Male preponderance has been noted among DBS cases, although there is no distinction between races [1]. DBS is inherited in an autosomal recessive fashion. There is still a probability of additional siblings in the same family being affected [2,4]. De Barsy syndrome can be further categorized into autosomal recessive-cutis laxa type 3A (caused by a mutation in ALDH18A1) and autosomal recessive-cutis laxa type 3B (caused by a mutation in PYCR1) [8-9]. De Barsy syndrome may be caused by a mutation in PYCR1, which codes for a mitochondrial enzyme involved in the metabolism of proline. A study conducted by Leao-Jeles et al. showed that mutations in the ATP6V0A2 gene, also known as ATP6V0A2-CDG under the new naming scheme, may be connected to De Barsy syndrome as well [10]. In this patient, there is a history of consanguineous marriage in this infant’s family, which supports the theory of autosomal recessive as its mode of inheritance.

Most of the affected children (96%) suffer from IUGR, as seen in our patient during the third trimester, and exhibit postnatal growth retardation [1]. Our patient had characteristics of cutis laxa, progeroid appearance, and corneal clouding. Skin abnormalities are one of the clinical manifestations in DBS patients. Cutis laxa in De Barsy syndrome is identified as a cutis laxa type 3 subgroup [5]. Cutis laxa in this patient was observed as loose skin all over her body. In addition to cutis laxa, thin, transparent skin with diminished subcutaneous fat has been described, and 34% of cases have an inguinal and umbilical hernia [1,11]. Moreover, this patient’s face was seen to be prematurely aged in appearance. Generally, patients with DBS have a large forehead, low-set dysplastic ears, sparse hair, a small mouth with thin lips, and a small, turned-up nose, which are progeroid-like traits [1]. Dermal hypoplasia is the cause of the progeroid appearance [4,5,12]. Similar to other progeria-like diseases, Pontz et al. reported decreased fibroblast chemotaxis [1,4]. Immunohistochemistry examination that was carried out on fibroblasts from the DBS patients by Guerra et al. demonstrated more expression of fibrillin-1, normal expression of fibrillin-2, the most expression of tumor necrosis factor, and the least expression of transforming growth factor. They hypothesized that these findings indicated a deteriorating process and a poor rate of elastin synthesis [1,7]. This theory is supported by the result of the Verhoeff Van Gieson staining of this patient, which demonstrated a marked decrease in elastic tissue fibers.
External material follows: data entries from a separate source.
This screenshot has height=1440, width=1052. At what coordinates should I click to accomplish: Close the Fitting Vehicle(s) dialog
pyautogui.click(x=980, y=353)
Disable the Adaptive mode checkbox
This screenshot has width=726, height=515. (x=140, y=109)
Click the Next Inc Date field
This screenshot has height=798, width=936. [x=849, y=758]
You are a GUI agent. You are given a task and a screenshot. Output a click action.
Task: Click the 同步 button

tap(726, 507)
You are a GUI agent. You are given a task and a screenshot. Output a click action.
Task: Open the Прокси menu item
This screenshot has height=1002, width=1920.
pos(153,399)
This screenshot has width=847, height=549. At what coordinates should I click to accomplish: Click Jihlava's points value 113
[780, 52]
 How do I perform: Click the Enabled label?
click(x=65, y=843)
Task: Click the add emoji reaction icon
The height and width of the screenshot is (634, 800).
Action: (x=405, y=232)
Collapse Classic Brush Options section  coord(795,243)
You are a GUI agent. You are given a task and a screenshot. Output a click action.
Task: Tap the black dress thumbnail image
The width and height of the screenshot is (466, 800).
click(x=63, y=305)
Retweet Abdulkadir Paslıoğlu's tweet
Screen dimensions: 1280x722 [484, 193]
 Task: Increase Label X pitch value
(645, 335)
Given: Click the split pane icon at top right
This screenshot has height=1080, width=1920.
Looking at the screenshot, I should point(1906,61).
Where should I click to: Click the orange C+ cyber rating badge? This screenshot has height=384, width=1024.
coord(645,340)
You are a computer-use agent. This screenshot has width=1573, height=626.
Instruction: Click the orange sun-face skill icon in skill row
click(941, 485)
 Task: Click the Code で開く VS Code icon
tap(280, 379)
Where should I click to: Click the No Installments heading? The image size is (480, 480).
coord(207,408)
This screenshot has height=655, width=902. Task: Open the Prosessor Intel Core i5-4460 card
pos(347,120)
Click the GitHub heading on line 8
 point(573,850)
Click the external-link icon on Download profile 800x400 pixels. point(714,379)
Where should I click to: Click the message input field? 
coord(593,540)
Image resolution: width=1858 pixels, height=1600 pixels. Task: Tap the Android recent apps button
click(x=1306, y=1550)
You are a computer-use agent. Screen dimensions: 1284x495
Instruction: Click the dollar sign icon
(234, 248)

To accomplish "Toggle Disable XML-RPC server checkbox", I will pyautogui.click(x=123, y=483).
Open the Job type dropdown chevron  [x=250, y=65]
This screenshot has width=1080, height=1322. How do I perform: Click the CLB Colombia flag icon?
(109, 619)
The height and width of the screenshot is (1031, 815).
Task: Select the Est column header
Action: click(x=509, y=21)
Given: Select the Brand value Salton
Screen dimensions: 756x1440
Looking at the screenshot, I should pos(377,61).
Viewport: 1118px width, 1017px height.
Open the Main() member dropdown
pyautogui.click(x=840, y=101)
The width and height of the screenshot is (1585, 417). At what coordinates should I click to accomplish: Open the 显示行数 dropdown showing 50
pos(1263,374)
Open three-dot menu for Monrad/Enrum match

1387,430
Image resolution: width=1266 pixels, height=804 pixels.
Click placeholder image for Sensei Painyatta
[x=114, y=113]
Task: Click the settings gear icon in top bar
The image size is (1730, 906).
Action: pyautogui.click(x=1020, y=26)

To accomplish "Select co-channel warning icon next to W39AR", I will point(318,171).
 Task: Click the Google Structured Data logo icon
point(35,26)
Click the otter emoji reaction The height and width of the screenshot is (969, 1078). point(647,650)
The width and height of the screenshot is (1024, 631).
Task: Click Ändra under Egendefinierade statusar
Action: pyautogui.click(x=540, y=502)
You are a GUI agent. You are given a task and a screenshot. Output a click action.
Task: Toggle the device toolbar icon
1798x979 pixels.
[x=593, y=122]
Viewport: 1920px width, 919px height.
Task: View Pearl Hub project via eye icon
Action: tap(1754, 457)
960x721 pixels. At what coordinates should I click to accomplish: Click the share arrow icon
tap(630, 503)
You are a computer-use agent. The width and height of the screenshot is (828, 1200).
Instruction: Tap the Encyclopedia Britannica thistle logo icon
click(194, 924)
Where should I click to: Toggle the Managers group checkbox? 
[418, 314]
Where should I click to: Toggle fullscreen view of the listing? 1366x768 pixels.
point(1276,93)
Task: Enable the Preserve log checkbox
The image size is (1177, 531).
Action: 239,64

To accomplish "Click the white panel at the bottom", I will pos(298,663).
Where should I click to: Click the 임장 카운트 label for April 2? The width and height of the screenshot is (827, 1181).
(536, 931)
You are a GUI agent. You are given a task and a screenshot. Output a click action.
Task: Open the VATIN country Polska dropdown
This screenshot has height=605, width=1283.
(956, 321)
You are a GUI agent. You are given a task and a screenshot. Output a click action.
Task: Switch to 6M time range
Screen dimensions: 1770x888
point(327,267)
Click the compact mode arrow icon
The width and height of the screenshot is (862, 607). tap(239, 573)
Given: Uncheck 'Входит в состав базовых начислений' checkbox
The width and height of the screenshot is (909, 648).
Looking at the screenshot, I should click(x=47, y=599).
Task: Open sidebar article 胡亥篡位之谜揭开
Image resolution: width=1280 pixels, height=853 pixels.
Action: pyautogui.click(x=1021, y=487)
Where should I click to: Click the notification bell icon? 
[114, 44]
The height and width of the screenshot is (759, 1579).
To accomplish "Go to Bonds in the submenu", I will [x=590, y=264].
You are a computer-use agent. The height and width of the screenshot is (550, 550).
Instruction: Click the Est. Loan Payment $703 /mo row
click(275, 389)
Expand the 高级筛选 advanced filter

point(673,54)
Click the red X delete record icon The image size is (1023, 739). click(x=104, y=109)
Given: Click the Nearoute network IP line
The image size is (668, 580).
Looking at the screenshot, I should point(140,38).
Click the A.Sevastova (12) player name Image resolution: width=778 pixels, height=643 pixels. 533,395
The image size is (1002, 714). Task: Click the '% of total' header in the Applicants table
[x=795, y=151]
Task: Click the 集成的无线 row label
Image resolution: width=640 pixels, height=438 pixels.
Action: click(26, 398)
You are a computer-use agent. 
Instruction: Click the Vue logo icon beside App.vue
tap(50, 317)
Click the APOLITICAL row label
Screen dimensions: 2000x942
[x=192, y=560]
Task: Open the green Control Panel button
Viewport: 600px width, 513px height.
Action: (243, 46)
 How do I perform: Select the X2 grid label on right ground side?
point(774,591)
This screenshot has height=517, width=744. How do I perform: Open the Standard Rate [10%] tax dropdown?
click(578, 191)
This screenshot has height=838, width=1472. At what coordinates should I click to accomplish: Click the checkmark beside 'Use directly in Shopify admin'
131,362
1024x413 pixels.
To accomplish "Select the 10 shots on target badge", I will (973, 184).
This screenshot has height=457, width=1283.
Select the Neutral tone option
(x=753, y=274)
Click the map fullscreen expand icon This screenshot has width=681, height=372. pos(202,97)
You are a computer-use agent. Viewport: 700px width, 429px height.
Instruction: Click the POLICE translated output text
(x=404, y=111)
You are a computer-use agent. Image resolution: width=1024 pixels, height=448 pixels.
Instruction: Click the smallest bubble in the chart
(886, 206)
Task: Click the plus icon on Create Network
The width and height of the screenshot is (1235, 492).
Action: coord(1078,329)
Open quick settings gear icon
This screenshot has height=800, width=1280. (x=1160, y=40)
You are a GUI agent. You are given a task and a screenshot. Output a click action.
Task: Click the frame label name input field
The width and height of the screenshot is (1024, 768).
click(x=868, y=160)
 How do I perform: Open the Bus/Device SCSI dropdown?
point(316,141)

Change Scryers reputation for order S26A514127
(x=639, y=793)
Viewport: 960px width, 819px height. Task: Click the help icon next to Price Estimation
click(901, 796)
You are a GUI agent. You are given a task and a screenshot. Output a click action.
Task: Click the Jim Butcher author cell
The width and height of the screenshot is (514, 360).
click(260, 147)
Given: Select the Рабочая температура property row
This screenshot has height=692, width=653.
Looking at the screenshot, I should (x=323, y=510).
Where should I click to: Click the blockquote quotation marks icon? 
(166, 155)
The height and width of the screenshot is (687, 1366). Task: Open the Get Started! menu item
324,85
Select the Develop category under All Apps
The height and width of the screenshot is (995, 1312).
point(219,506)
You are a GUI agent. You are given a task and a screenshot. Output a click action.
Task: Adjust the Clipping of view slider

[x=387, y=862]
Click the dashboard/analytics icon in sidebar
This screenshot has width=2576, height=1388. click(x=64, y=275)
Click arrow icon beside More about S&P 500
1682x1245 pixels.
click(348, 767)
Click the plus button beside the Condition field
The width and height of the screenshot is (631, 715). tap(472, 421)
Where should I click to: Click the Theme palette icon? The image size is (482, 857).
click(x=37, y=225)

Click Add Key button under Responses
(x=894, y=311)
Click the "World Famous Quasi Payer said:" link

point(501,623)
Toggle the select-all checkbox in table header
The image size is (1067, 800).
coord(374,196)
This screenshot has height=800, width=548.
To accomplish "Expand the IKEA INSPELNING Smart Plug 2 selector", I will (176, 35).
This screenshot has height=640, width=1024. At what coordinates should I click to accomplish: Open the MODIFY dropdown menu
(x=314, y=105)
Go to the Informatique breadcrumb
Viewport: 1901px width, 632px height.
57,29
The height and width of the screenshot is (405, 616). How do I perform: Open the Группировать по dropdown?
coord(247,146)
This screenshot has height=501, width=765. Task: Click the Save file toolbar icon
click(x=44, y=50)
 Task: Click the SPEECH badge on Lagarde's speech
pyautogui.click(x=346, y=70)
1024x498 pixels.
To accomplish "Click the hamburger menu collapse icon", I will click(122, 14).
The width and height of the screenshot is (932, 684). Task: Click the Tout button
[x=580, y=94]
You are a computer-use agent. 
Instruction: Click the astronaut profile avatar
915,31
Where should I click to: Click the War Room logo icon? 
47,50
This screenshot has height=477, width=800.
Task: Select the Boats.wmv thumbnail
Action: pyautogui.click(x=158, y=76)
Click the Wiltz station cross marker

Moreover, corneal clouding is also a characteristic of DBS. Bowman's membrane degeneration causes congenital corneal opacities in 48% of instances. Aldave et al. previously evaluated corneal opacification among DBS patients by utilizing histological examination and electron microscopy. They discovered that the Bowman's layer had lost some of its normal architecture, indicated by a decreased collagen level, tiny bundles of elastic microfibrils in the anterior stroma, and the absence of elastic fibers. Other ophthalmological abnormalities that can be seen among DBS patients include cataracts, myopia, strabismus, and blue sclera, which may appear in variable degrees [13]. Nervous system abnormalities may also be observed among DBS patients. About 76% of individuals have developmental delays since birth, whereas 48% of them have severe delays [1,7,11]. We did not have a long follow-up period for this patient, so we did not know if he had developmental delay, which is a limitation of our study. There have also been reports of skeletal abnormalities among DBS patients, such as hypotonia, athetoid movements, grimacing, and convulsions [1,7,11]. Examples of hyperextensible joints with subluxation or dislocation of smaller joints include hip dysplasia or dislocation, sclerosis, congenital vertical talus, and pectus excavatum [14-15]. In this patient, we observed the presence of hypotonia and pectus excavatum.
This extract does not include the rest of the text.